"No," protested Katy, "it is not so bad as that. But I will go and lie down a little. My head hurts me, too. I am tired and it is very hot. I will go to my room."
Stammering, Katy got herself to the stairway. There, having closed the door behind her, she started up the steps on hands and knees. At the top she sat down for a moment to rest before she crept across the room to her bed.
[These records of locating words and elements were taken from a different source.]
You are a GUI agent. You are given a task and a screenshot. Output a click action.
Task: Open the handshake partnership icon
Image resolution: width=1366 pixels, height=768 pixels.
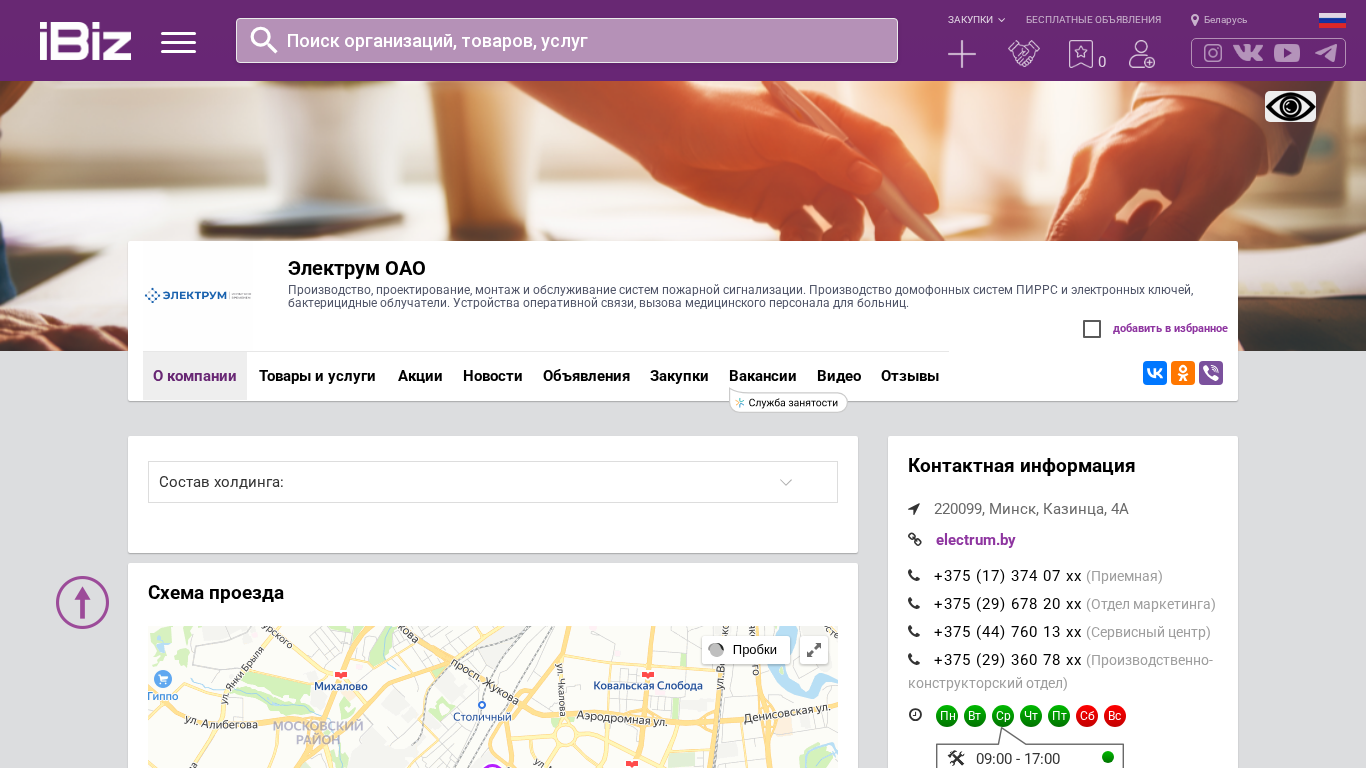[1023, 54]
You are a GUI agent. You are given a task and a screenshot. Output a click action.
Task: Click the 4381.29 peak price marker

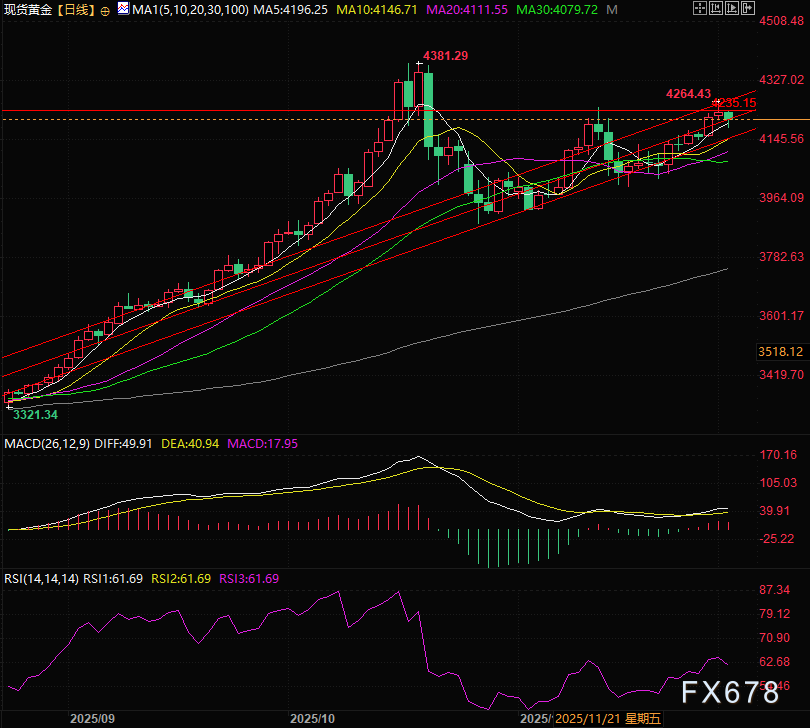pos(445,56)
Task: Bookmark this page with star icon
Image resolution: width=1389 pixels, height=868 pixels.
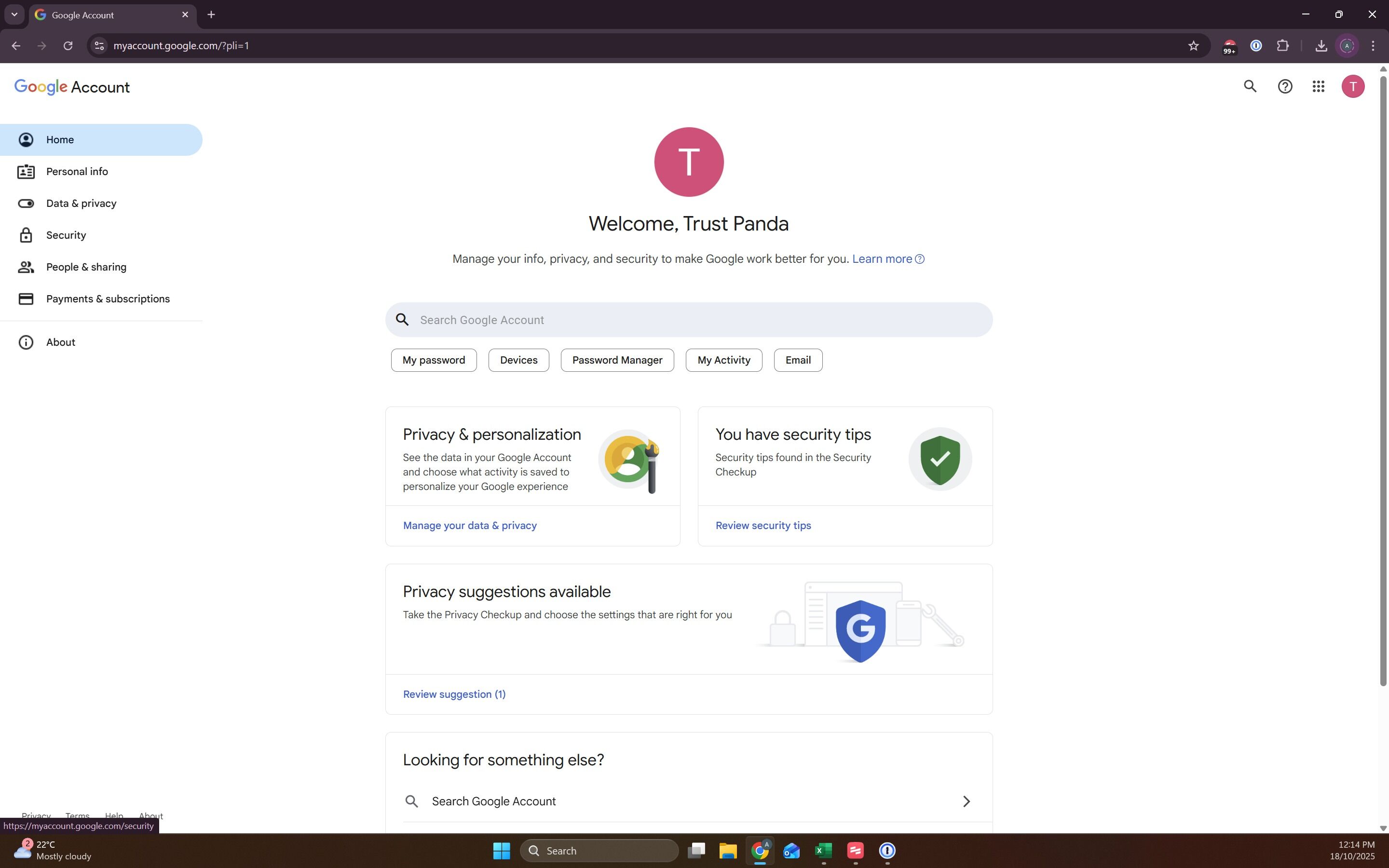Action: 1193,46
Again it was an advantage to be "Bibelfest," she had once more an adequate vehicle for the expression of her woes.
"I am like Job," wept poor Katy. "I am afflicted. I am a brother to jackals and a companion to ostriches."
Once when Katy opened her eyes, she saw opposite her window a single, pink, sunset-tinted cloud floating high in the sky. Somehow the sight made her agony more bitter.
Down in the kitchen Uncle Edwin, alarmed, confused, distressed, found himself confronted by an irate spouse. He could not remember another occasion in all their married life when his Sally had lost patience with him.
"Now, pop," said she, "it is enough. You are to leave poor Katy be."
CHAPTER XIV
KATY PLANS HER LIFE ONCE MORE
For a long time Katy lay motionless upon her bed. The shock of Uncle Edwin's announcement was overwhelming; it robbed her of power to move or think. When an hour later Aunt Sally tiptoed into the room, she found her still upon her bed, her face buried in the pillow, relaxed in what seemed to be a heavy sleep. Aunt Sally gathered her clothes from the untidy heap into which they had been tossed, and laid them on the back of a chair and drew down the shade so that the sun should not shine directly into the sleeper's eyes; then she closed the door softly and went down the steps.